Das Meme auf Instagram, welches „Bentik“ zugerechnet wird, stilisiert einen gesichtslosen Angehörigen der Bundeswehr, der offenbar in einem Klassenraum steht. An der Tafel ist gemäß dem Veranstaltungsmotto am Angell-Gymnasium zu lesen: „Demokratie verteidigen – aber wie?“ Und darunter steht: „Also Kinder, wer von euch würde gerne an der Ostfront sterben?“
Laut „Berliner Zeitung“ teilte die Staatsanwaltschaft Freiburg auf Anfrage mit, dass die Anzeige nicht von der Bundeswehr als Institution, sondern von dem betroffenen Offizier persönlich gestellt worden sei. Der Schüler habe nach einer Veranstaltung des Offiziers an der Schule zwei Fotos bearbeitet und verbreitet, so der Vorwurf. Diese Darstellungen, so findet die Staatsanwaltschaft, unterstellten dem Offizier „persönliche Verbindungen zur nationalsozialistischen Organisation SS“ sowie eine „verfassungswidrige, menschenverachtende Grundeinstellung“. Wie diese „Fotos“ konkret aussehen sollen, ist bisher öffentlich nicht bekannt.
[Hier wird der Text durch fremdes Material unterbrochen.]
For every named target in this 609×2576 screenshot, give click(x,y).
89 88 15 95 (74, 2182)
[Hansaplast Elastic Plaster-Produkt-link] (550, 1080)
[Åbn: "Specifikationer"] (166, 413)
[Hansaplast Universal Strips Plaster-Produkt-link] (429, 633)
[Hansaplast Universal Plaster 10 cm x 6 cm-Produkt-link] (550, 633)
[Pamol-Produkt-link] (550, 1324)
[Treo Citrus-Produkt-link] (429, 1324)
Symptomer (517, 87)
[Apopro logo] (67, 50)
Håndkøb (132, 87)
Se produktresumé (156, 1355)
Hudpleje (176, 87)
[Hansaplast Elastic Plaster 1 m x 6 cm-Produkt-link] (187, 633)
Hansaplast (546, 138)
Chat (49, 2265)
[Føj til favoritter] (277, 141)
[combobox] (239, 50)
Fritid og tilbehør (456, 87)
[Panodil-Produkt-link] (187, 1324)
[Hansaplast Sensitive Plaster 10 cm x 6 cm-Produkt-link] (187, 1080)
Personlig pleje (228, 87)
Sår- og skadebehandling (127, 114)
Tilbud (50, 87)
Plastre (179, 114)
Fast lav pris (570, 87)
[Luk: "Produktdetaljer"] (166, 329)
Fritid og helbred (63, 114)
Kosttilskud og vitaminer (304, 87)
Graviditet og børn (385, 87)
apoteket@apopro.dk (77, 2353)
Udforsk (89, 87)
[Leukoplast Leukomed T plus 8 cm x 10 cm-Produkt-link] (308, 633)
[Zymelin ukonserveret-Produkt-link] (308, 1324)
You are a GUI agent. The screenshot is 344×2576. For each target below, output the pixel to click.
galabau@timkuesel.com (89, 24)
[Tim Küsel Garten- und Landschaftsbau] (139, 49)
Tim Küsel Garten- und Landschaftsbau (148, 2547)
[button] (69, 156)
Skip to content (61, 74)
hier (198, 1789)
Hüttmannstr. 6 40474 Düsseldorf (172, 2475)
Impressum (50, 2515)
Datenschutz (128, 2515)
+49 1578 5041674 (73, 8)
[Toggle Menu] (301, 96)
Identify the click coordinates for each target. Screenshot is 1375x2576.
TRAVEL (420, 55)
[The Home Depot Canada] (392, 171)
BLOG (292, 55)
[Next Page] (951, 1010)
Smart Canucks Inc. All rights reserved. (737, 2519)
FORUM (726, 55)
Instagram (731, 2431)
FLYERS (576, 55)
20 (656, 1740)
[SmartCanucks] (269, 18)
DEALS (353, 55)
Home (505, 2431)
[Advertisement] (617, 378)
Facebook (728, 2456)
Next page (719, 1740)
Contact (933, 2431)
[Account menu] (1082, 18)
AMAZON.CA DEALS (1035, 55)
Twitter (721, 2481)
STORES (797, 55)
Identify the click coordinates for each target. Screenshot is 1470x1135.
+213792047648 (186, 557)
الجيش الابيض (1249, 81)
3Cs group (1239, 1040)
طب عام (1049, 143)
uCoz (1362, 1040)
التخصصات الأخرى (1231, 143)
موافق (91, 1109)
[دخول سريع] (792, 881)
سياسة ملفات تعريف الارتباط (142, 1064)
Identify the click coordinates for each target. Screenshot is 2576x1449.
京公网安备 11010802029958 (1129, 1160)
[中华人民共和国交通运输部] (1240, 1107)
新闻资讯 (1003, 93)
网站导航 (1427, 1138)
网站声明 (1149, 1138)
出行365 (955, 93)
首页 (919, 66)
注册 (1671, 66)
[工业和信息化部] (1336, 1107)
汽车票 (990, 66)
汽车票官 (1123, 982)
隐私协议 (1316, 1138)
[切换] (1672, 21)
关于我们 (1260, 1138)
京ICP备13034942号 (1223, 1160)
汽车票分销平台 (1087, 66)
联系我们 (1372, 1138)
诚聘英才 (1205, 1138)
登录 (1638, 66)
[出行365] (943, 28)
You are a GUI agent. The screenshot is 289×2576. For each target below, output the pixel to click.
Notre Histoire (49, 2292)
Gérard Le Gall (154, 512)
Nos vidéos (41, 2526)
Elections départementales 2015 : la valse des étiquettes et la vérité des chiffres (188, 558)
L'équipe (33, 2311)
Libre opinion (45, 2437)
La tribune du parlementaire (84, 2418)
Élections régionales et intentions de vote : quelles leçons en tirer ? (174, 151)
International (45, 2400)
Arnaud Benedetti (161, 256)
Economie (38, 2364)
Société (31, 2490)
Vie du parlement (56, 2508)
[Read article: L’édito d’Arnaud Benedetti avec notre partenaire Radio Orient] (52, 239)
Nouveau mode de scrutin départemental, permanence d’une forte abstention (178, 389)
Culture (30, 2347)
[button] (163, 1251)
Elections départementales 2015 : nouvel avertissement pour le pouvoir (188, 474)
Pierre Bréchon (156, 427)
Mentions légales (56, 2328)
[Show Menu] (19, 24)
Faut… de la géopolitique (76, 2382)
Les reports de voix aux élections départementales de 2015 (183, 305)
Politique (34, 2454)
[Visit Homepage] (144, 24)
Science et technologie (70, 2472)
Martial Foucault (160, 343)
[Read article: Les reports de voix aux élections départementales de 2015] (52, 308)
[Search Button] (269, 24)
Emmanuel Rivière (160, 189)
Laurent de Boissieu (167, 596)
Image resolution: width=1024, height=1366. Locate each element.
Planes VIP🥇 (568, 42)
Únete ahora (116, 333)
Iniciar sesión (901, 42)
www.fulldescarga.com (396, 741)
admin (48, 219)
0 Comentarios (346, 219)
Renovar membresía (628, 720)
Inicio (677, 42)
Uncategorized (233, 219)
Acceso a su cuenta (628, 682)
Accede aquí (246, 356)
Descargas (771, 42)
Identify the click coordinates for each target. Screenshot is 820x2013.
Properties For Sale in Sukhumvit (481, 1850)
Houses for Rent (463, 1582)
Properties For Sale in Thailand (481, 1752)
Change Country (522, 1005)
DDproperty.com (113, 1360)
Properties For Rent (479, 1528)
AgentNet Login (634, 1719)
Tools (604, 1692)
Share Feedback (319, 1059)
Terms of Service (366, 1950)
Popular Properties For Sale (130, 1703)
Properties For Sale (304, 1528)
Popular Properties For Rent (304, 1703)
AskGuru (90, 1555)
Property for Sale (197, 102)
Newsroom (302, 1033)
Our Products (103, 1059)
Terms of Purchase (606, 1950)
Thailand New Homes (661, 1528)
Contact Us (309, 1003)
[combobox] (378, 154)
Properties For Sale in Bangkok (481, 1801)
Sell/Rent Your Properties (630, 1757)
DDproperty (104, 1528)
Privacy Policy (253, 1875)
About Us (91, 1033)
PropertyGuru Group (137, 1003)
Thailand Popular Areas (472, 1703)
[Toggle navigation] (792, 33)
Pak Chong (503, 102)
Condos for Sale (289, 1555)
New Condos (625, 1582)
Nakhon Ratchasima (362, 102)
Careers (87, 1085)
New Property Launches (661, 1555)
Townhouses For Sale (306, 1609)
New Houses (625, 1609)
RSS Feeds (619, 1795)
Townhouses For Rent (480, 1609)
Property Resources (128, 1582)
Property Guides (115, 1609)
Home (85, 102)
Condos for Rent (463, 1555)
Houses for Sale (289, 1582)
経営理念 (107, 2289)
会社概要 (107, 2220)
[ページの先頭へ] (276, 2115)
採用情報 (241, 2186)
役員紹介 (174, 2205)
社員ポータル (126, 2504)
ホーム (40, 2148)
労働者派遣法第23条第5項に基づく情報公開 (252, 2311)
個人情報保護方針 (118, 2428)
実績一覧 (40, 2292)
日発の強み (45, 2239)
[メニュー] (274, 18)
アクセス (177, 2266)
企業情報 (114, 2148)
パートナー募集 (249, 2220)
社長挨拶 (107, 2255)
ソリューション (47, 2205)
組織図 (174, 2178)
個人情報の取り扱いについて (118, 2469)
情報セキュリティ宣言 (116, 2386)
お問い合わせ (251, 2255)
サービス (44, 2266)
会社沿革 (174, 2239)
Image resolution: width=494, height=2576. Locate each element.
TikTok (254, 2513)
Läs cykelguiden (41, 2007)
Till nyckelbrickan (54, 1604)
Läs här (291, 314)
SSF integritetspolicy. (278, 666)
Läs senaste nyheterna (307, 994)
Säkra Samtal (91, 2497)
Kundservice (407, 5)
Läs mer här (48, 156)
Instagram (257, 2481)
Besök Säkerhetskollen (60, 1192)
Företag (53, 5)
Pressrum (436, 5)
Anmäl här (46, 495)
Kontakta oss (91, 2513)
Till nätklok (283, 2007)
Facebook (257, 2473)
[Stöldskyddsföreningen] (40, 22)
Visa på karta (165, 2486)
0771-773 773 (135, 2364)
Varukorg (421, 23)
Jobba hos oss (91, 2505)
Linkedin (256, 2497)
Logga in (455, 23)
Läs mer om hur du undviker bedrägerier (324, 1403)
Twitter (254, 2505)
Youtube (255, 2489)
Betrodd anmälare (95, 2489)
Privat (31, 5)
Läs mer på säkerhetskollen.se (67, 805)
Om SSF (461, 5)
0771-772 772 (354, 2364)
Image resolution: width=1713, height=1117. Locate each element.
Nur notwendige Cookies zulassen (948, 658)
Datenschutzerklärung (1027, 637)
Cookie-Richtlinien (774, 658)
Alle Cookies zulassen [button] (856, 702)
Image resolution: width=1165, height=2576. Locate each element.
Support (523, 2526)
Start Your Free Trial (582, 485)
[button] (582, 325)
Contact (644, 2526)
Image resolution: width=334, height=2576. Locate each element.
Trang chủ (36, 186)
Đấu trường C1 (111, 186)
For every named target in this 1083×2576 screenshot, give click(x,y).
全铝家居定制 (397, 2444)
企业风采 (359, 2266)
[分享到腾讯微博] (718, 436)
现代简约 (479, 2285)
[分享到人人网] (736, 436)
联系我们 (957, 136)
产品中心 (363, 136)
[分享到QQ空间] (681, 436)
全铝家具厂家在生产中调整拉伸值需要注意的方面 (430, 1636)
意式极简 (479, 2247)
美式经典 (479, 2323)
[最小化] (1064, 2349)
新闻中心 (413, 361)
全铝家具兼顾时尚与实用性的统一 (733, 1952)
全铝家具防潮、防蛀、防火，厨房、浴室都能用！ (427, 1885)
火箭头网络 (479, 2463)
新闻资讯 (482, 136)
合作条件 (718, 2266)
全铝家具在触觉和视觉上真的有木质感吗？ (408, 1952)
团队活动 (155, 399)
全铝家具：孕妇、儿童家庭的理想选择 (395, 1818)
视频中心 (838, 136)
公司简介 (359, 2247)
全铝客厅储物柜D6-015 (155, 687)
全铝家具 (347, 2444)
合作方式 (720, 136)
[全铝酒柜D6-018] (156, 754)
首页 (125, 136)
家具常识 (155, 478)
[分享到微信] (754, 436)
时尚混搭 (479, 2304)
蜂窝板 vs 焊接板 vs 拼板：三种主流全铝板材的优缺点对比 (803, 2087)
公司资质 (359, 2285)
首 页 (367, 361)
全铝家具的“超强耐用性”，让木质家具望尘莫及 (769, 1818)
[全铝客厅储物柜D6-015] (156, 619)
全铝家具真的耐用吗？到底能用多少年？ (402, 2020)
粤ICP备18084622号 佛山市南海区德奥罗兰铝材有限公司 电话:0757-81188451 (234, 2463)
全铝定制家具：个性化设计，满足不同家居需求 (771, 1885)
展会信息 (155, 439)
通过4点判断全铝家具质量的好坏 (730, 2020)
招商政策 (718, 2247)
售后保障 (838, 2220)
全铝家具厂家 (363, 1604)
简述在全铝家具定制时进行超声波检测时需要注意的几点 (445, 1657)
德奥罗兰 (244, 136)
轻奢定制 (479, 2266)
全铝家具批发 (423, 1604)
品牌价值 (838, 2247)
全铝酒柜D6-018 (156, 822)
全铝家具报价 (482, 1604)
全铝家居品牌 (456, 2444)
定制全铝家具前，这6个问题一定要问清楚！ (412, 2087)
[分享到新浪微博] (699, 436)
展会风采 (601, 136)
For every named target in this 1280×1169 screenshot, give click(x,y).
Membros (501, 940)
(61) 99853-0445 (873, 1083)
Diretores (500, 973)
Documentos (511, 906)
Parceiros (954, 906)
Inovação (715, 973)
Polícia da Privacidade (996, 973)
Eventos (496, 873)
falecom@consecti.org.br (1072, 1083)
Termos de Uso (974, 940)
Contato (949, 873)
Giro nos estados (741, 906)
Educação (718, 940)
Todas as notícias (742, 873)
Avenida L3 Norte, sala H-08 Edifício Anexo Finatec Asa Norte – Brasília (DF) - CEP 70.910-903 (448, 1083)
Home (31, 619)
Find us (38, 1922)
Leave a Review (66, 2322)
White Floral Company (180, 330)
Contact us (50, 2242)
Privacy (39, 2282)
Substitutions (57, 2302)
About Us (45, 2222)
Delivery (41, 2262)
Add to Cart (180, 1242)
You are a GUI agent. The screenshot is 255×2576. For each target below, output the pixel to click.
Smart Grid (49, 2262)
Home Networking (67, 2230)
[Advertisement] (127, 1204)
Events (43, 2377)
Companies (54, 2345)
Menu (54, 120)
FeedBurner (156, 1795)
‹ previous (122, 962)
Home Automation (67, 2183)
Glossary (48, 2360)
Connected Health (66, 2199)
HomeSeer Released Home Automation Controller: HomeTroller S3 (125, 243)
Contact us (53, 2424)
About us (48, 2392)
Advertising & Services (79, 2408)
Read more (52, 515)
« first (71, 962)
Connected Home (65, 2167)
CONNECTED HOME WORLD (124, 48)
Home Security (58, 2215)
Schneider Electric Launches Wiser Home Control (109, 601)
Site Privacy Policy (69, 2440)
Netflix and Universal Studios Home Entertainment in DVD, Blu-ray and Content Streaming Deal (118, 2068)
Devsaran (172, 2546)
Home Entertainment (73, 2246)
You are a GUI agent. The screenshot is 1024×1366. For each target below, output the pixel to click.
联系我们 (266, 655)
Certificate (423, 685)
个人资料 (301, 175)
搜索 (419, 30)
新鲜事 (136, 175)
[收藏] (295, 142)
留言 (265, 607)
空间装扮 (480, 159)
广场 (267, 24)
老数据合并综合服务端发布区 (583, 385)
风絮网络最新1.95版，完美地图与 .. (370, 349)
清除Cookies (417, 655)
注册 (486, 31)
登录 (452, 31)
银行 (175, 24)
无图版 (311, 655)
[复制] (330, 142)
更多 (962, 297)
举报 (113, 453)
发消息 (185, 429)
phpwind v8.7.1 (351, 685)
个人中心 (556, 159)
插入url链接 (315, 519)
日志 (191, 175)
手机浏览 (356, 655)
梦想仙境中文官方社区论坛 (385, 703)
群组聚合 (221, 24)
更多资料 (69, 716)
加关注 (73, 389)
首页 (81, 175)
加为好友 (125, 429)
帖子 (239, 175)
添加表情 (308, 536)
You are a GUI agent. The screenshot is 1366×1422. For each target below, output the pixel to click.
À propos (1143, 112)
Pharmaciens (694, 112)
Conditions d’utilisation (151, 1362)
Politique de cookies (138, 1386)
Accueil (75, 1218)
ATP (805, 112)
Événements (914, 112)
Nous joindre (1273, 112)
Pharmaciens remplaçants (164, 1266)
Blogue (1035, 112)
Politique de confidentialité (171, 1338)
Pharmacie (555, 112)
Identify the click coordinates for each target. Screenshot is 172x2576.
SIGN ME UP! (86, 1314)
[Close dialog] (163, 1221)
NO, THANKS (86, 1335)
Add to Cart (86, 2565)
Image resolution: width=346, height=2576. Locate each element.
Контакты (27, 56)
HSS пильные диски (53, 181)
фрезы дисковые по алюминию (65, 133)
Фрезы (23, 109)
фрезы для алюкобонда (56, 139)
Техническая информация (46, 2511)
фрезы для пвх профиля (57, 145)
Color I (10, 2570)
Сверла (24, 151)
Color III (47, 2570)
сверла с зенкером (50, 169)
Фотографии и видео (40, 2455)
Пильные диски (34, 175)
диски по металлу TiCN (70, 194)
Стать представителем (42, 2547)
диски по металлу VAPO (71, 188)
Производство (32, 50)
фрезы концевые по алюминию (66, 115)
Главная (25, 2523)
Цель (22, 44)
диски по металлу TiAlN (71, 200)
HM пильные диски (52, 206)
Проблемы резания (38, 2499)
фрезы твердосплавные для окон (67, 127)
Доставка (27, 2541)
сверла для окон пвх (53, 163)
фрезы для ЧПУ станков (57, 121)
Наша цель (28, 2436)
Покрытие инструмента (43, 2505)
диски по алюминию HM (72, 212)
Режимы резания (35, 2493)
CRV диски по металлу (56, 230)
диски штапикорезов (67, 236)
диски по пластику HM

Nun könnte einfach gedacht werden, es handelt sich um einen bedauerlichen Einzelfall, in dem ein Jugendoffizier ein bisschen freidreht, sich gekränkt fühlt und eine Anzeige stellt.
Allerdings ist wohl eher anzunehmen, dass dieses Verfahren angestrengt wird, um andere Schülerinnen und Schüler von Protesten gegen die Bundeswehr – seien sie im Netz oder an der betreffenden Schule – abzuhalten. Mündige Klassen oder auch einzelne Mutige, die sich trauen, der Aufrüstung und den damit verbundenen Rekrutierungsversuchen zu widersprechen und die imperialistischen Interessen des Kapitals zu benennen, auch mit Verweis auf die Geschichte der deutschen Armee, stören das Image der „demokratischen Parlamentsarmee“. Da geht es dann ans Kerngeschäft und es ist Schluss mit lustig, lässig und weltoffen. Am Ende behauptet noch jemand, die Bundeswehr hätte Kontinuitäten und eine ganze Menge Neonazis in ihren Reihen.
Ob diese Verfahren mehr werden und die Möglichkeiten zu antimilitaristischen Protesten an Schulen noch weiter eingeengt werden, hängt nicht zuletzt auch davon ab, ob der Prozess gegen „Bentik“ ein Fiasko wird und die Bundeswehr sich so richtig schön blamiert, weil sie gegen einen Schüler ins Feld zieht. Um diesen Angriff zurückzuschlagen braucht es massenhafte Solidarität. Es gibt viele Schulen, die Jugendoffiziere einladen, vor denen demonstriert werden kann. Und auch die Jobcenter und Proteste gegen die Wehrpflicht sind gute Orte, um die Rekrutierungspläne zu durchkreuzen. Denn was sie wollen, ist Ruhe an der Heimatfront. Aber es gibt kein ruhiges Hinterland!